[Start of Attachment]
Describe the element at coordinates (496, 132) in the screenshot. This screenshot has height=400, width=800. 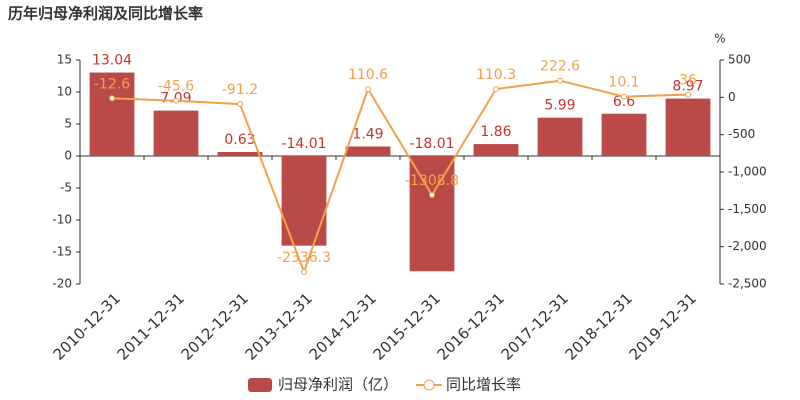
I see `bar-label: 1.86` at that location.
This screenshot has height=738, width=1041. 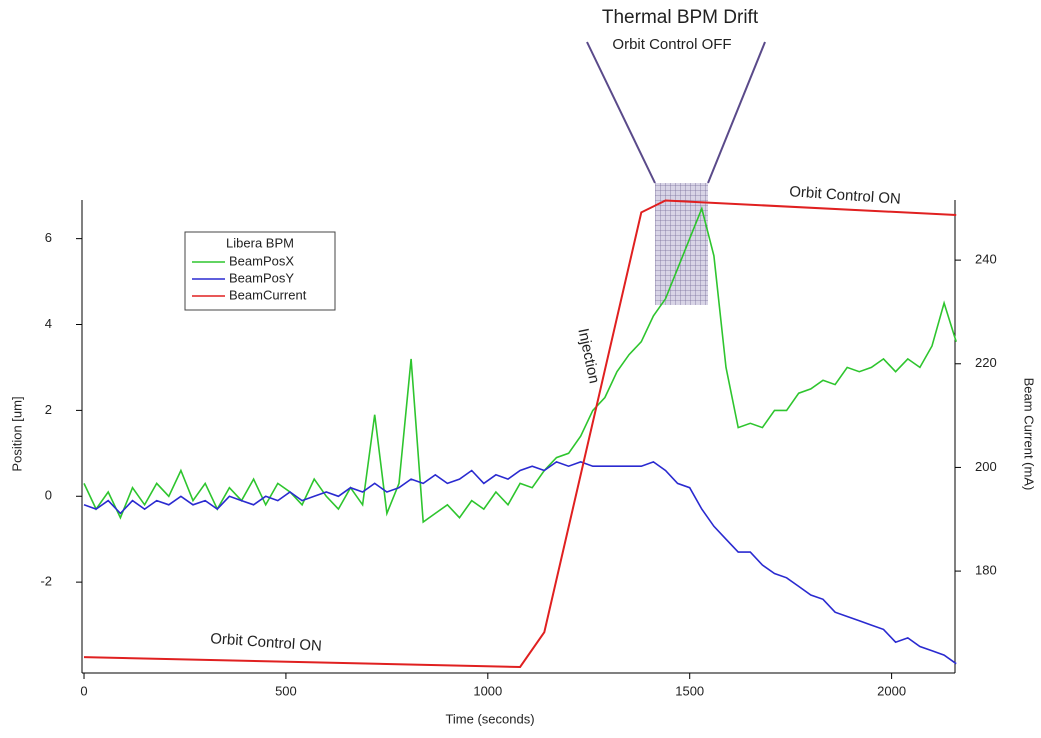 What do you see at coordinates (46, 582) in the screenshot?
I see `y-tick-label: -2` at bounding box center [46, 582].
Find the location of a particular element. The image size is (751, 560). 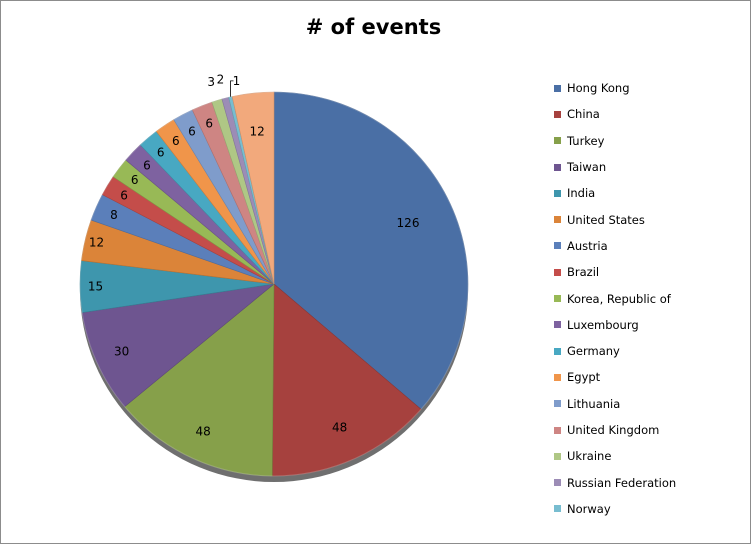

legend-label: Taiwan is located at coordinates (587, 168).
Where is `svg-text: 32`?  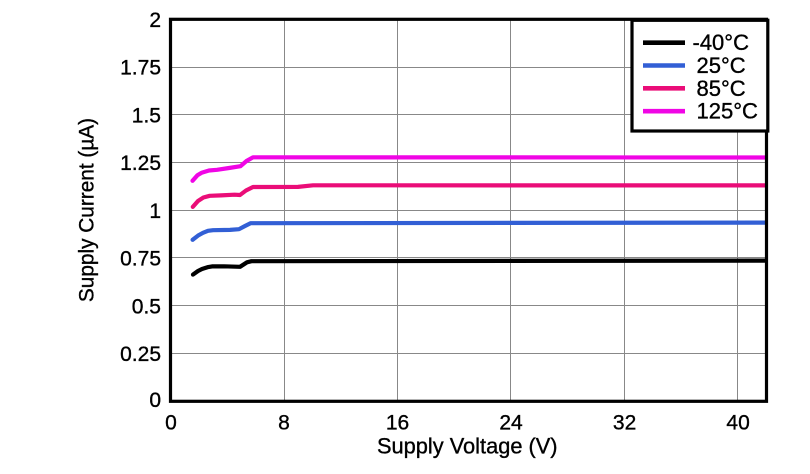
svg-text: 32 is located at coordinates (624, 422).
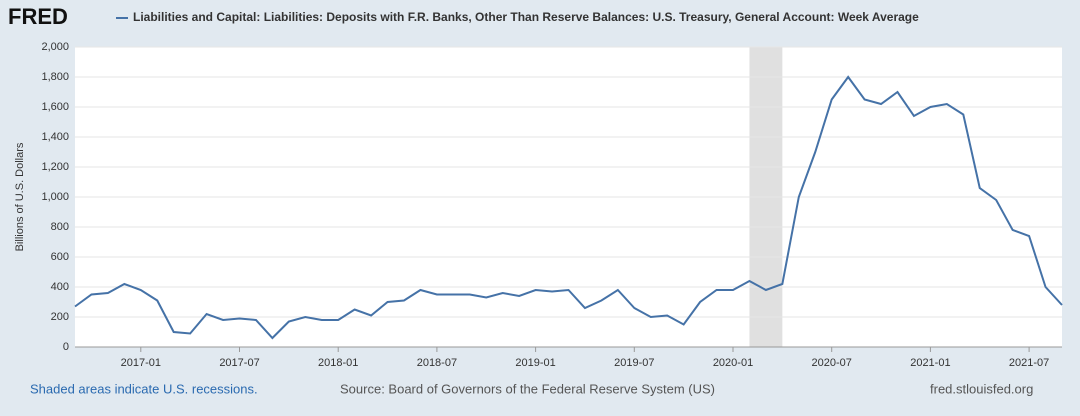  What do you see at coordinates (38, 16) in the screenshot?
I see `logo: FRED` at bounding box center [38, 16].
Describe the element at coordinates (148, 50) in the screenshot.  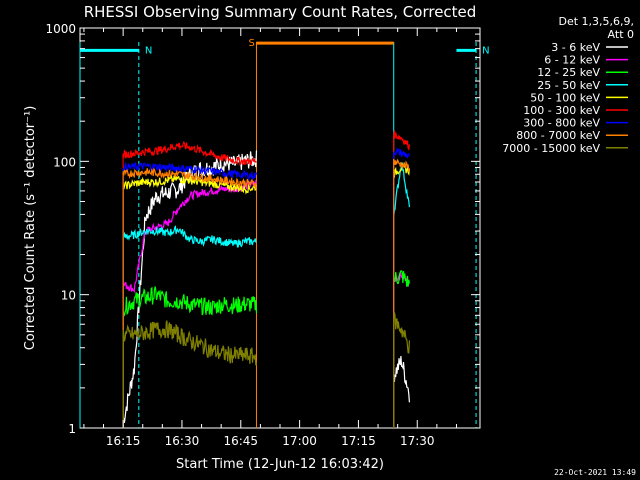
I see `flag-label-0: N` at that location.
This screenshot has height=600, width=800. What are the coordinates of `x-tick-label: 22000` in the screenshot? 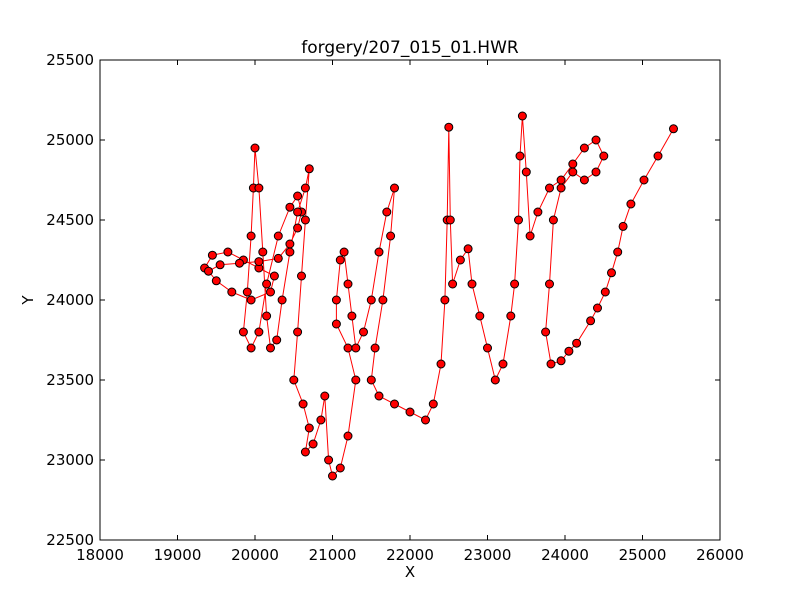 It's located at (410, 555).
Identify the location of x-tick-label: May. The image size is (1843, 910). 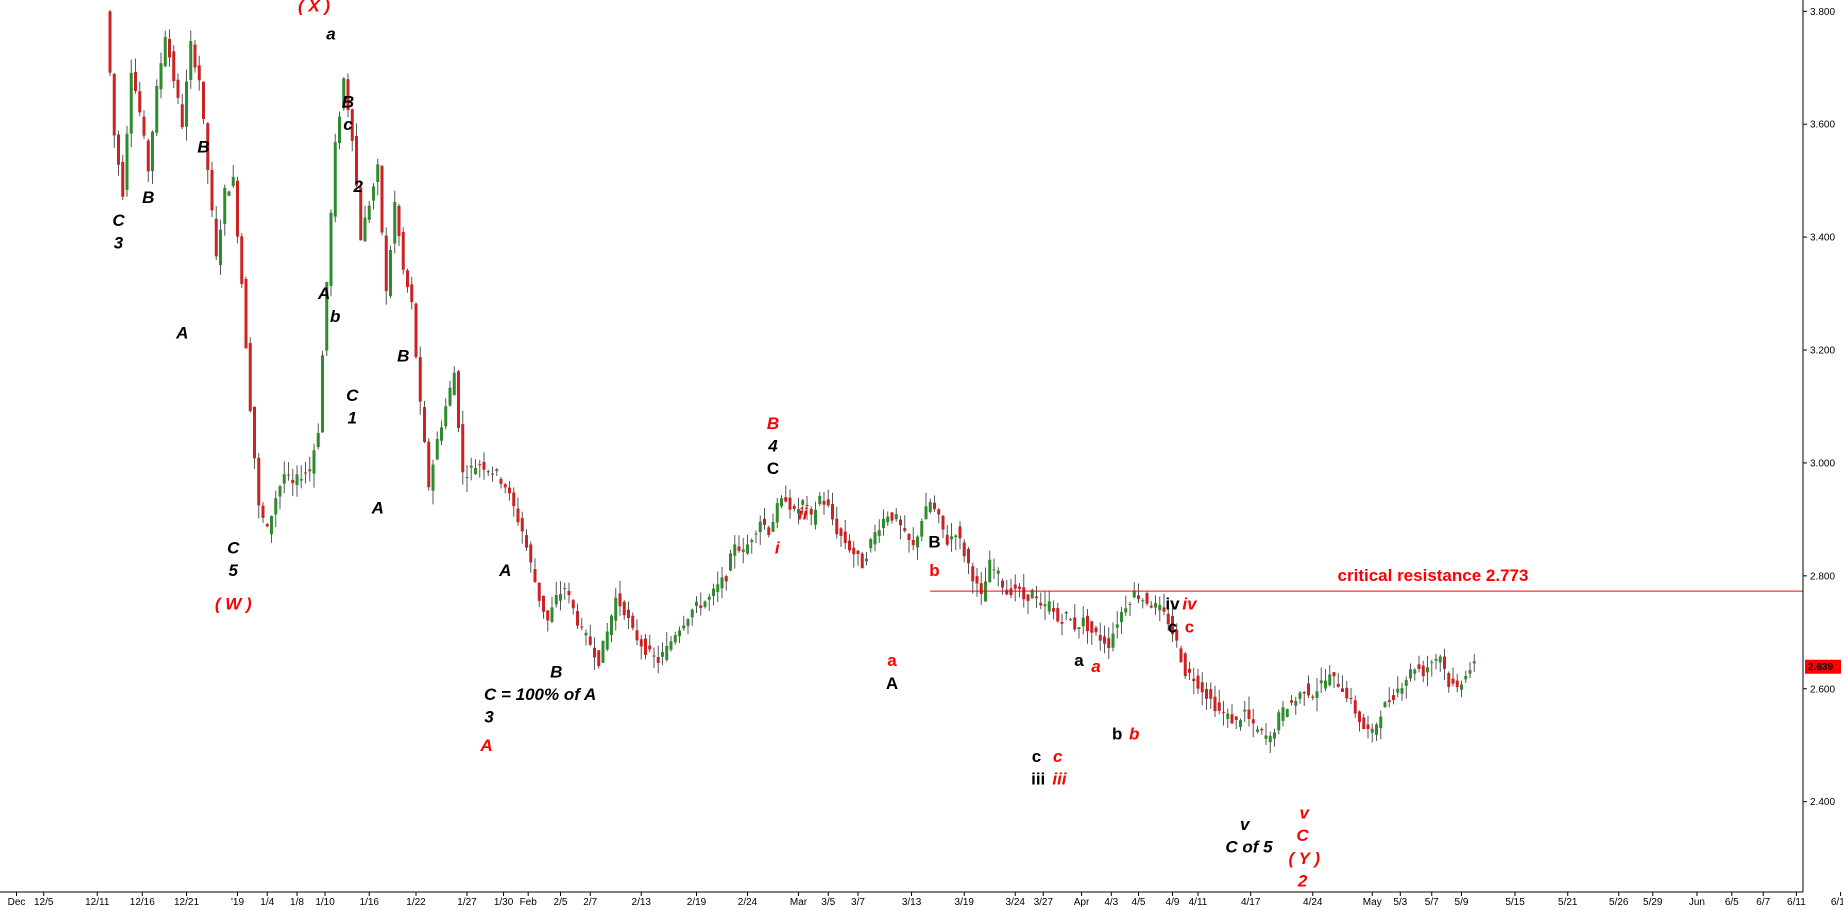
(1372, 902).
[End of Attachment]
What the task requires:
Convert the part of the records that opens with the line containing "Identify the location" and runs through the end of the records into a two-column CSV with the columns request and answer. Give one row per request, put each field in quotation marks with line breaks replaced by spaces, and leave out the pictures.

Solution for this problem:
request,answer
"Identify the location of x-tick-label: May. The image size is (1843, 910).","(1372, 902)."